Решение Военно-окружного суда требовало конфирмации столичным временным генерал-губернатором И. В. Гурко. Оно последовало 19 ноября, приведу полный текст:
«Рассмотрев приговор С.-Петербургского Военного Окружного Суда о дворянине Леоне Мирском и отставном прапорщике Юрии Тархове, принимая во внимание несовершеннолетие обоих преступников и их полное раскаяние в поданных ими прошениях, первым из них о помиловании, а вторым о смягчении наказания, я определяю: дворянина Леона Мирского по лишении всех прав состояния сослать в каторжные работы в рудниках без срока, а отставного прапорщика Юрия Тархова лишить всех прав состояния и сослать в каторжные работы в крепостях на десять лет.

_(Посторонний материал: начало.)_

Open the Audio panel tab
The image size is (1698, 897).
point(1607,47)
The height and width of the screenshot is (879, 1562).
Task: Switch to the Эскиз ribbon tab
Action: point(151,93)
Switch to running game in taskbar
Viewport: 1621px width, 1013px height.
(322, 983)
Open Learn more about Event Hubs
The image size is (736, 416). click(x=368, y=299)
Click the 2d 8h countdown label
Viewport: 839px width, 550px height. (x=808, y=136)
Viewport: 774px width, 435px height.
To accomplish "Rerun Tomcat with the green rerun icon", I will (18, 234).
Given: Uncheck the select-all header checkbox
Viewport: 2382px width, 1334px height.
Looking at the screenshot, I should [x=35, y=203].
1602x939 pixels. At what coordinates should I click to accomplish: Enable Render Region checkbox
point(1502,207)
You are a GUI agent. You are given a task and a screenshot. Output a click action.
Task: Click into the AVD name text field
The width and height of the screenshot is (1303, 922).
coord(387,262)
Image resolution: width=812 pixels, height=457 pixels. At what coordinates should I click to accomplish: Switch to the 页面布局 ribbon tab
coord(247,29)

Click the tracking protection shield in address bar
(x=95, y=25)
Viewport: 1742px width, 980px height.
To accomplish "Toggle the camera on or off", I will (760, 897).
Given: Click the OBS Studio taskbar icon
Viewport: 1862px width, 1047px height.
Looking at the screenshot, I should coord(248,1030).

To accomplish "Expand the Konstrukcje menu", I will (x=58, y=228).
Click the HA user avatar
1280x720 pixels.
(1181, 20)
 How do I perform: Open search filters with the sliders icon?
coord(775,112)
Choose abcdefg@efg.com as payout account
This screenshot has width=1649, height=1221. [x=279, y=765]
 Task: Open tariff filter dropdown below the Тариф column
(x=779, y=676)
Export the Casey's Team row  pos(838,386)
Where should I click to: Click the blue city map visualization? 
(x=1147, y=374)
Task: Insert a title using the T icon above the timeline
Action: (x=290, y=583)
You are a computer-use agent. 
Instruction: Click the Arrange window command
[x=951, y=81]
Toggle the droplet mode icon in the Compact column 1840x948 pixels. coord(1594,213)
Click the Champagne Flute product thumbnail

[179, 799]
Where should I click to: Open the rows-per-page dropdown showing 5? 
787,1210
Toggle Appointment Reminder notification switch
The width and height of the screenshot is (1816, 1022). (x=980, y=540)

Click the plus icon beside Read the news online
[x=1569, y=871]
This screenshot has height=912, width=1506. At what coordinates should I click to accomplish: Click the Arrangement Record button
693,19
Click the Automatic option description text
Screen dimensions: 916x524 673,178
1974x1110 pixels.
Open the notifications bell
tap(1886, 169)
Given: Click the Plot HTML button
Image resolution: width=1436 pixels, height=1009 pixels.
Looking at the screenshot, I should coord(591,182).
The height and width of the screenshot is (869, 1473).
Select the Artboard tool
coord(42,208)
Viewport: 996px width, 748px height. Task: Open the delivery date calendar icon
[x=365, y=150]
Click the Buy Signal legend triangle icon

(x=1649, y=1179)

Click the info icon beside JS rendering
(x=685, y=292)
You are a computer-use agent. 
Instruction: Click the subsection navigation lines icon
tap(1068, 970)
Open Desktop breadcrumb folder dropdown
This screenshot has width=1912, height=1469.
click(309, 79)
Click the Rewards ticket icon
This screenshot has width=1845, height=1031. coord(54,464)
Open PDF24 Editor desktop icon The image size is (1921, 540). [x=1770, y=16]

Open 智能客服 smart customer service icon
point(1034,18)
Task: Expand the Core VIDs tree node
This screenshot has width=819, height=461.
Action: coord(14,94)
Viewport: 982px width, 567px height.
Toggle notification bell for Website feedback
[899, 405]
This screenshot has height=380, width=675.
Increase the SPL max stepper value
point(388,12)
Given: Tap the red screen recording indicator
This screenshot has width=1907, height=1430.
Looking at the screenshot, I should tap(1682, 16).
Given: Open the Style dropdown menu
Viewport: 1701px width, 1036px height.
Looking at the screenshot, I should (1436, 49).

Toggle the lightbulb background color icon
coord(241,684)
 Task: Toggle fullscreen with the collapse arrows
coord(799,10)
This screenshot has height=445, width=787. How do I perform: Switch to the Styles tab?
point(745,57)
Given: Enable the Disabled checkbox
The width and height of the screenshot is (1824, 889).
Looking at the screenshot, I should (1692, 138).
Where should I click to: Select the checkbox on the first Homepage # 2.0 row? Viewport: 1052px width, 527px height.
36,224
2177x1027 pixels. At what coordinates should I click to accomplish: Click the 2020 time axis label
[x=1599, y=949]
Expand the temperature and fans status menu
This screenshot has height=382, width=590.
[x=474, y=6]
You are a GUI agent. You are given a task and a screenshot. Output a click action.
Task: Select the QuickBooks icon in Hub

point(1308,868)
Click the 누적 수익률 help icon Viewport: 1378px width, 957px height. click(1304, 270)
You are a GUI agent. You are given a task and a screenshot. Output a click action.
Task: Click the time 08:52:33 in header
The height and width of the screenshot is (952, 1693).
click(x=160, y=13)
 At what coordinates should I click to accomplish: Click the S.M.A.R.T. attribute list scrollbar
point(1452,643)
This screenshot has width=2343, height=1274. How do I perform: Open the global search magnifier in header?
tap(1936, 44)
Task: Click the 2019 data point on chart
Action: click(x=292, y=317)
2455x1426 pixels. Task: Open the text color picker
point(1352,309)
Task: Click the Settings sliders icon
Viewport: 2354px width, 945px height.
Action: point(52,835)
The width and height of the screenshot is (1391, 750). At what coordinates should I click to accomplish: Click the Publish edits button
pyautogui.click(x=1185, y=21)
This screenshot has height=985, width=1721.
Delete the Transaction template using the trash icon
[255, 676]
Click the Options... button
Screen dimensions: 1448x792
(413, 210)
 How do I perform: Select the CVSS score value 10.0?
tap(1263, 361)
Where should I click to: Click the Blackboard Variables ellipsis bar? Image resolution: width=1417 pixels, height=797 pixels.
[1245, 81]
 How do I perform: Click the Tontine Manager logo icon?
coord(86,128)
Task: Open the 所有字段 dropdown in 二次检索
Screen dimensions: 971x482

Генерал-адъютант Гурко».[795]
Известный журналист, начальник Главного управления по делам печати Е. М. Феоктистов, человек хорошо осведомленный, вспоминал: «Смягчен был Иосифом Владимировичем (Гурко. — Ф. Л.) приговор и для Мирского, что вызвало, разумеется, разнообразные толки в обществе. По мнению его недоброжелателей, он обнаружил будто бы милосердие из жажды популярности: как это было похоже на него!. Я видел Гурко поздно вечером того дня, когда состоялось решение, и знаю в точности, какие мотивы руководили им. Он не мог не обратить внимание на то, что Мирский едва достиг совершеннолетия и был не столько закоренелым злодеем, сколько сбитый с толку революционною пропагандой мальчишка <…>.[796]
Управляющий III отделением Н. К. Шмидт 20 ноября телеграфировал Дрентельну о «состоявшейся конфирмации» и на другой день получил ответ, содержавший требование «повременить» с отправлением Мирского из Петербурга.[797]